One thing that hopefully will be changed in the upcoming version of the ZO is the weighting of the processing scale. On its scale of 0 to 32, the first few steps make the most difference in the resulting sound, while from step 16 to 32 there is barely any noticeable change. I would appreciate it if Digizoid made the first few steps of the scale more resolving – there could be several more steps between 0 and 1 already, allowing one to fine-tune the processing for bass heavier phones. I would appreciate a truly linear scale increase instead of the almost logarithmic lower quarter, and the barely changing upper half of the ZO’s processing range.
The ZO does what most other portable amps aren’t able to do: it indeed makes the sound subjectively better. It has no detrimental effects on the source audio, and it is able to beef up any signal if one wishes so. This is more than can be said about much higher priced ‘audiophile’ amps that are hyped in certain circles. The ZO might not have a brushed steel chassis or overpriced boutique capacitors and opamps – but contrary to those products, it actually affects the perceived sound quality in a positive, audible way – besides the usual increase in loudness.
I’ve reviewed a few amps so far, and while some of those actually fix some flaws with the outputs of portable players (hiss, bass roll-off, etc), or incorporate a regular bass booster or crossfeed – the ZO is the first one that adds a veritable wow factor to the sound. No, not the awful SRS WOW kind – a real WOW, coming from the guts, that makes me grin uncontrollably.
I would highly recommend the ZO to people looking to beef up their phones/players, people that like visceral yet natural, clear sound. This thing really goes in the right direction. It doesn’t matter much what genres of music we’re talking about, the ZO works with everything I threw at it. Purists might not like that approach, but as an audio engineer I would go out on a limb and say this is actually better than ‘how the artist meant it to be’. Either one likes to tweak one’s personal sound preference, or one doesn’t. The ZO surely can deliver the goods, if one wishes so.
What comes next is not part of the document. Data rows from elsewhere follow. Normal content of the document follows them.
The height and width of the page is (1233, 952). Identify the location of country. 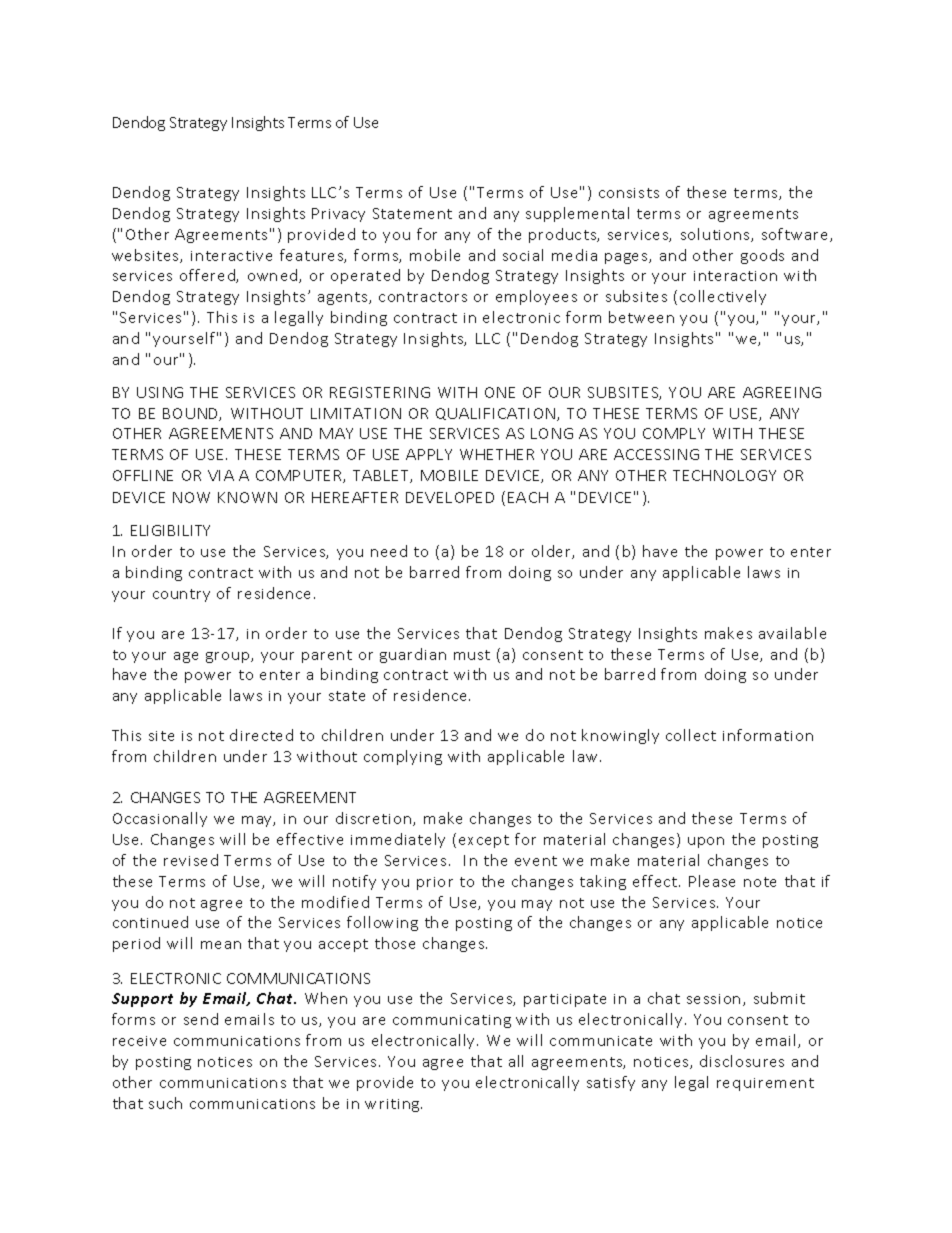
(181, 595).
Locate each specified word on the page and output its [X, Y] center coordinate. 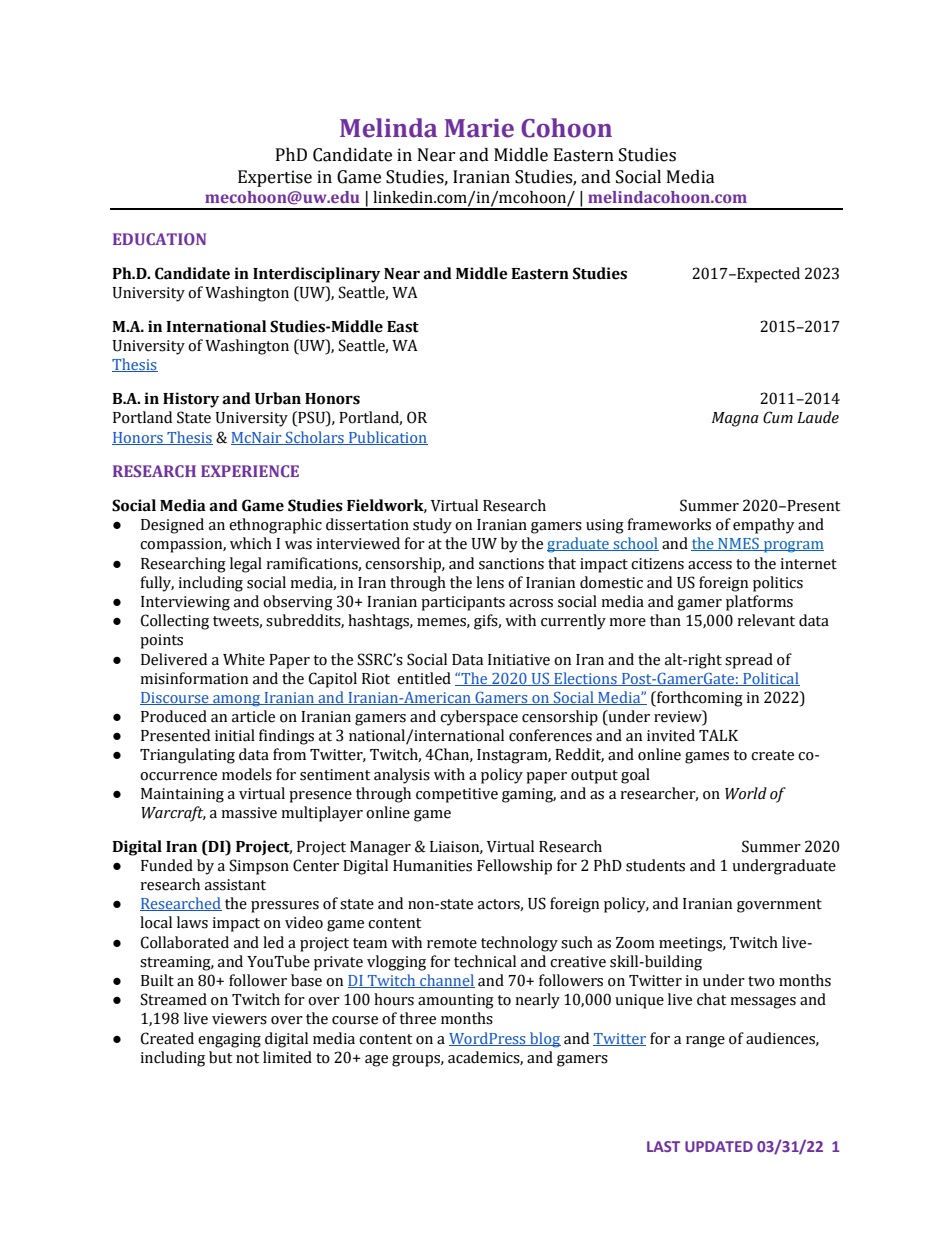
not [247, 1058]
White [244, 659]
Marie [479, 128]
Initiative [519, 660]
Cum [778, 417]
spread [749, 661]
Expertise [275, 178]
Karen and Paul, the people behind Digizoid, really seem to stand behind their product and are dedicated to go a new, different way in audio enhancement technology. I hope it catches on, and companies start implementing their Smartvector technology in various products. The market is a crowded one – with BBE, SRS, Samsung DNSe, Sony DSSE, Creative Xmod, and dozens of others – but once you heard the ZO you likely won’t settle for less anymore.
The ZO seriously spoiled my on-the-go listening habits. It’s hard going back to listening without it. Don’t take my word for it – you have to hear it yourself.
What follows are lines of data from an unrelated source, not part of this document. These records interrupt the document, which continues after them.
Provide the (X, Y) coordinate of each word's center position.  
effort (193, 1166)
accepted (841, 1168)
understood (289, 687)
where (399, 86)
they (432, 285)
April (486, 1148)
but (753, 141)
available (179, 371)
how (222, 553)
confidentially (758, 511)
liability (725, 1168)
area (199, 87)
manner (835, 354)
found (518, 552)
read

- Best bass enhancement I’ve heard to date
- Improves stereo imaging and ‘fattens’ the overall sound without muddying it
- Increases the dynamic range of the input signal
- Amplifies the input signal as well, works great with wimpy MP3 players
- Clean and precise sound – no detrimental effects when bypassed
- Makes phones sound subjectively better at lower listening levels
- Small and lightweight
- Inexpensive and more useful than ‘audiophile’ amps
- Loud click/pop at turning on/off (will be improved in an upcoming version)
- Battery life could be a bit better (will be improved in an upcoming version)
- Processing range steps could be better weighted
- Background hiss with some sensitive in-ear phones and/or sub-par sources
- Insufficient electromagnetic shielding, picks up cell phone interference
Distributors can be found on Digizoid’s website. Suggested retail price of the ZO is $119, but one can get it for $70 or so, if one looks around a bit.